**SHORT TASK:** Copy the items below verbatim, starting with the line containing "This screenshot has height=535, width=833." and ending with the line containing "Looking at the", including both of those lines.
-----
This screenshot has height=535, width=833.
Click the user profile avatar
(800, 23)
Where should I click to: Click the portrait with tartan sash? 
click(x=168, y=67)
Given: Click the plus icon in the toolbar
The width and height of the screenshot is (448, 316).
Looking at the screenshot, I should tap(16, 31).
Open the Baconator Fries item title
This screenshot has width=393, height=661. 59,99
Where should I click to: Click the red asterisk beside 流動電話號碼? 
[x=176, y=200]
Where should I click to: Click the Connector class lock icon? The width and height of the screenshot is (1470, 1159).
-----
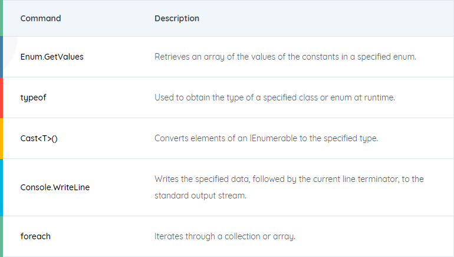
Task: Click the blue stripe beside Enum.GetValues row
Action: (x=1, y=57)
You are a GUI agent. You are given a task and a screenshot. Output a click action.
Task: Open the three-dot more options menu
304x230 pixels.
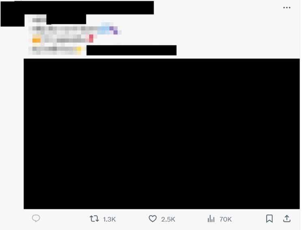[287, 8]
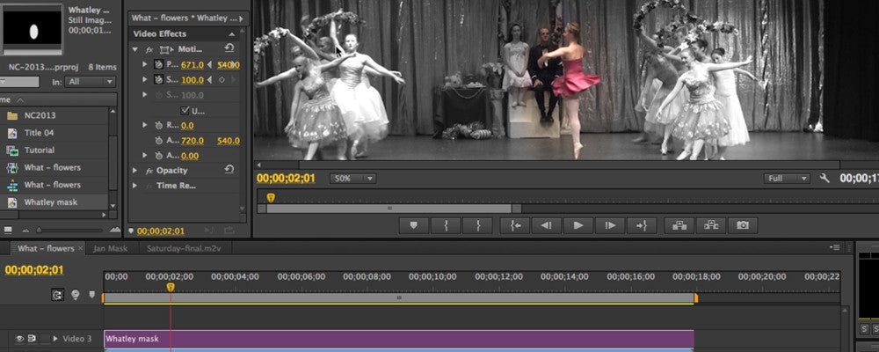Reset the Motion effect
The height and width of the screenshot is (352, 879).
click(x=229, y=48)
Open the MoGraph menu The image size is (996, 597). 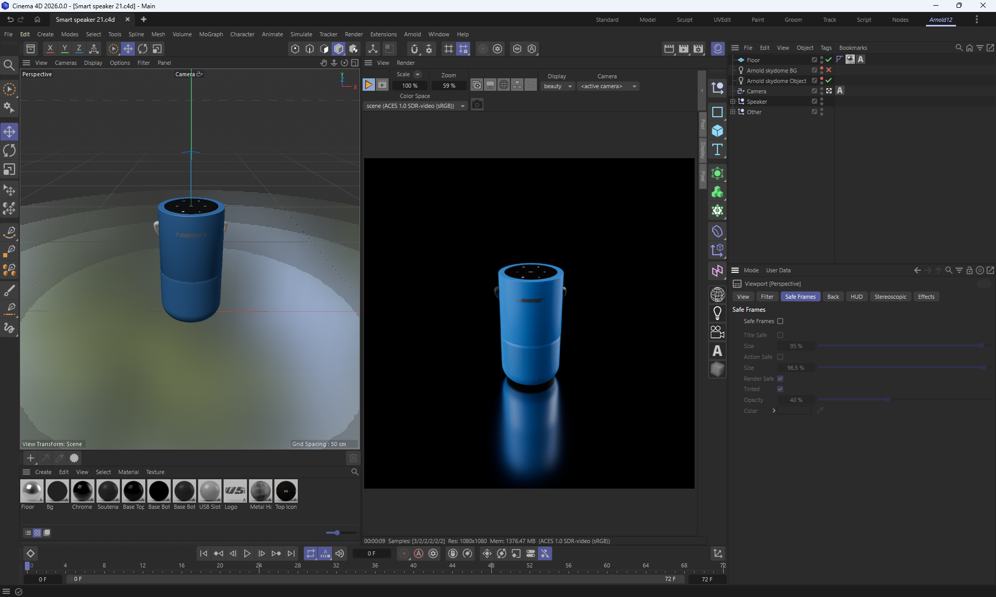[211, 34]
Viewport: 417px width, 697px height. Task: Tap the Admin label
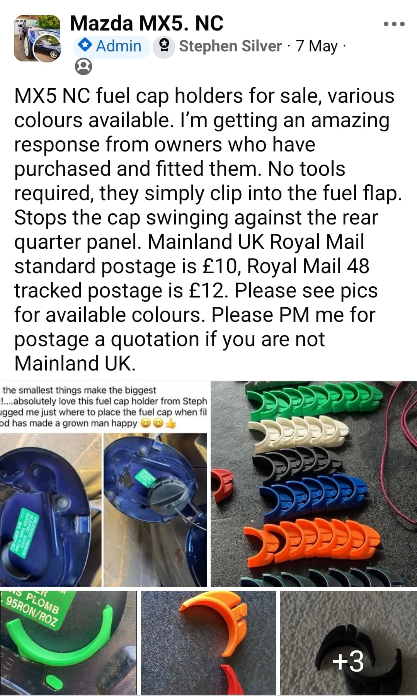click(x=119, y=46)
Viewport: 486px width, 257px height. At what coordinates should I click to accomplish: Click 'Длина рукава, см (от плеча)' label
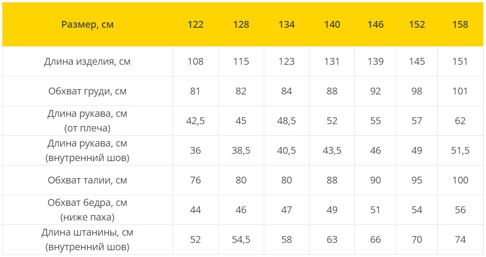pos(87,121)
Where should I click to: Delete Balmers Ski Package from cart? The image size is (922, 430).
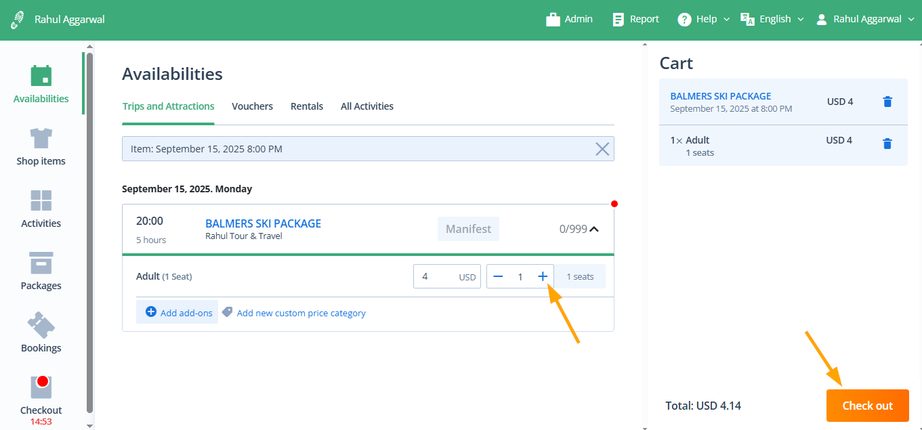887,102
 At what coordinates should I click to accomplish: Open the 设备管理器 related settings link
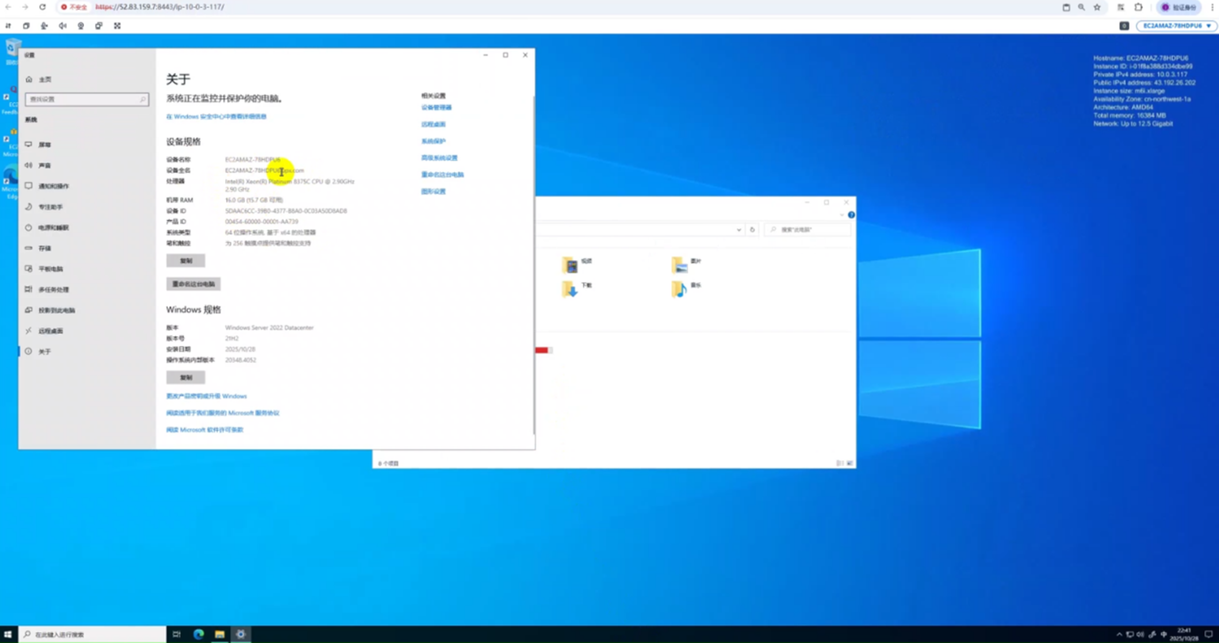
-----
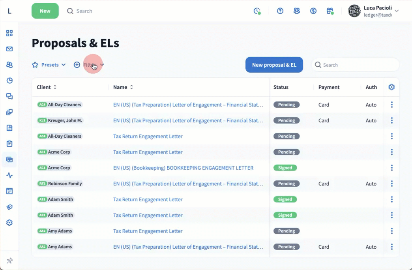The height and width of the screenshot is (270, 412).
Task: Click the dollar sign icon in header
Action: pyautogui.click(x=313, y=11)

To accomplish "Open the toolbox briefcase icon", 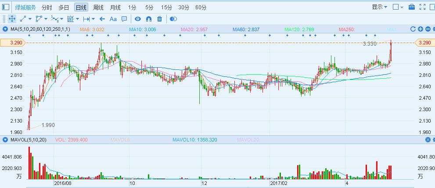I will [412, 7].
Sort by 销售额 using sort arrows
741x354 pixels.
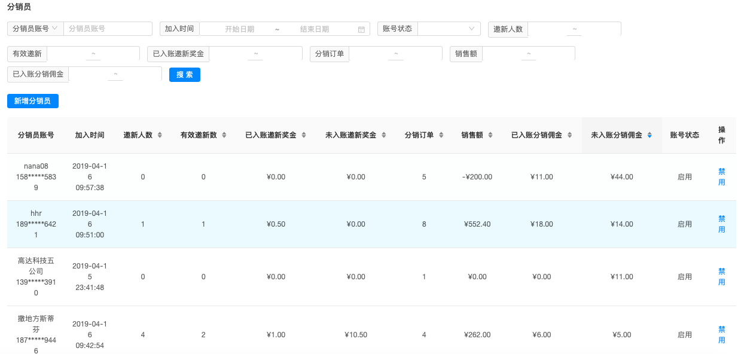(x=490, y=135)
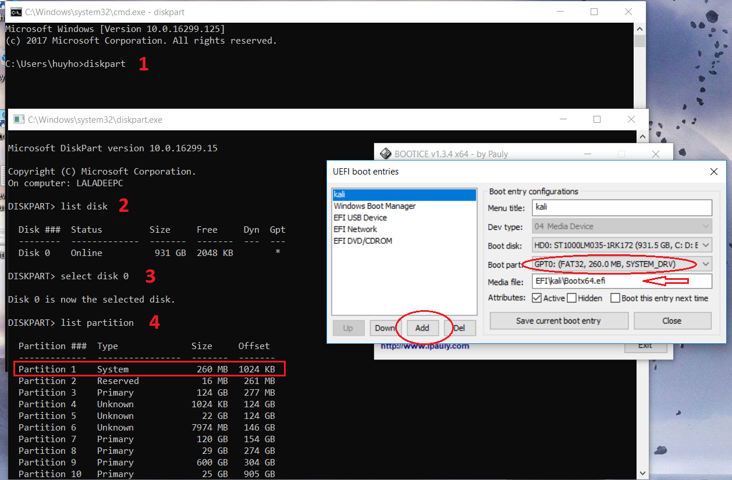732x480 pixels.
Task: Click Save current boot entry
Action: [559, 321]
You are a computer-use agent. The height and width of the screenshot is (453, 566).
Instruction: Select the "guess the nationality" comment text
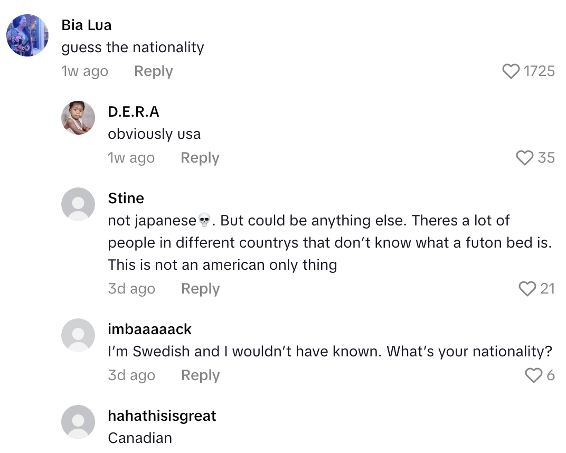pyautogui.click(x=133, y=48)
-----
**ANSWER TO THE PROBLEM:**
This screenshot has height=535, width=833.
Click the user profile avatar
(800, 23)
Where should I click to: Click the portrait with tartan sash? 
click(x=168, y=67)
Given: Click the plus icon in the toolbar
The width and height of the screenshot is (448, 316).
Looking at the screenshot, I should tap(16, 31).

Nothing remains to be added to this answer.